In fact, accounting firms expressed doubts about public companies’ financial viability in their 2009 opinions at about the same rate they did in 2008 (see chart below). Research firm Audit Analytics predicts that 19.8% of audit opinions filed for year-end 2009 will have a going-concern qualification, compared with 20.3% of 2008 opinions. (Researchers pulled the data at the end of April, when many foreign companies and the smallest U.S. public companies with a fiscal year-end had not yet filed their 10-Ks.)
The latest data does reflect a slight dip, from 3,275 going-concern qualifications in 2008 to an estimated 3,007 in 2009. But the drop “wasn’t for the reason you would hope,” says Don Whalen, director of research at Audit Analytics. Rather than sending a hopeful signal about companies and the economy, the drop reflected the fact that accounting firms simply had fewer public companies to evaluate in 2009.
Of companies that received a going-concern qualification in 2008, 8.4% are no longer registered with the Securities and Exchange Commission, according to Audit Analytics. Overall, based on the research firm’s estimates, the SEC will receive 518 fewer auditor opinions for 2009 10-Ks, compared with 2008.

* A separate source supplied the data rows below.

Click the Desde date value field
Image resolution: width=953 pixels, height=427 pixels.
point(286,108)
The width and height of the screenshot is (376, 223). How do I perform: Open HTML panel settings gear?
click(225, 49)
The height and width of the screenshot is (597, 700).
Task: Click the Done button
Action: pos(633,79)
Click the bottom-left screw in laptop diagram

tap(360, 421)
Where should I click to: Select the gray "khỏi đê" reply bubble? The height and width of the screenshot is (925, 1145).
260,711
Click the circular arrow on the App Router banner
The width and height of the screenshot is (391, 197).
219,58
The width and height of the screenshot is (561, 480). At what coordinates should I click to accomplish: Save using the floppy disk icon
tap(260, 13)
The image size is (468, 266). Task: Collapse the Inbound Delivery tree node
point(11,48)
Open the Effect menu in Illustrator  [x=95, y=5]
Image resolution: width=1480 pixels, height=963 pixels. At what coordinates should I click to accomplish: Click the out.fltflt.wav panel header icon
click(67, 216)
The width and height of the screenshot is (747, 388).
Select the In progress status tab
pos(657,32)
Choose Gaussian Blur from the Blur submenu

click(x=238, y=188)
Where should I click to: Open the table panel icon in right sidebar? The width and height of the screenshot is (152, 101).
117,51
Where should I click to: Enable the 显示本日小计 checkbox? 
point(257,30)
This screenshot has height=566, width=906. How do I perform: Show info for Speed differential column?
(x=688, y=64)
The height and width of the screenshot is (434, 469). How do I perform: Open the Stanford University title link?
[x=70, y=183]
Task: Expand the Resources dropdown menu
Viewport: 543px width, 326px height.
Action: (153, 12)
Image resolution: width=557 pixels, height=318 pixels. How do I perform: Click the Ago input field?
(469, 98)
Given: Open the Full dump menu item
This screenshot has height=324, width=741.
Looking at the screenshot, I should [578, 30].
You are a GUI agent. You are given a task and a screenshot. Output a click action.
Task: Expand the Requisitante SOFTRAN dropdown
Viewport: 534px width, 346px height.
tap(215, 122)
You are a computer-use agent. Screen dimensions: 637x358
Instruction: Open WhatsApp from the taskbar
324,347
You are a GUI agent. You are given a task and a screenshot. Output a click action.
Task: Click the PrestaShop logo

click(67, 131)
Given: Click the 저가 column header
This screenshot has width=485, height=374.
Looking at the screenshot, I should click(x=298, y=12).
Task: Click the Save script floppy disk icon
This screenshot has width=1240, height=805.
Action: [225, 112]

The slight year-to-year change for going-concern qualifications isn’t surprising, says Joseph Carcello, an accounting professor at the University of Tennessee. Even though 2008 ended on a dark note following steep stock-market declines, massive write-downs, and general uncertainty across industries, 2009 gave people only “a somewhat more positive business outlook,” he says.
Auditors consider several factors during their reviews that may herald a company’s eventual demise. Among them: recurring operating losses, working capital deficiencies, loan defaults, unlikely prospects for more financing, and work stoppages. Auditors also consider external issues, such as legal proceedings and the loss of a key customer or supplier.
More than half of the qualified audit opinions made last year listed net operating loss as a reason for their doubts about their clients’ future. Other top reasons cited included working capital deficiencies (in 856 of the going-concern qualifications), accumulated retained earnings deficit (625), and net losses since inception (575).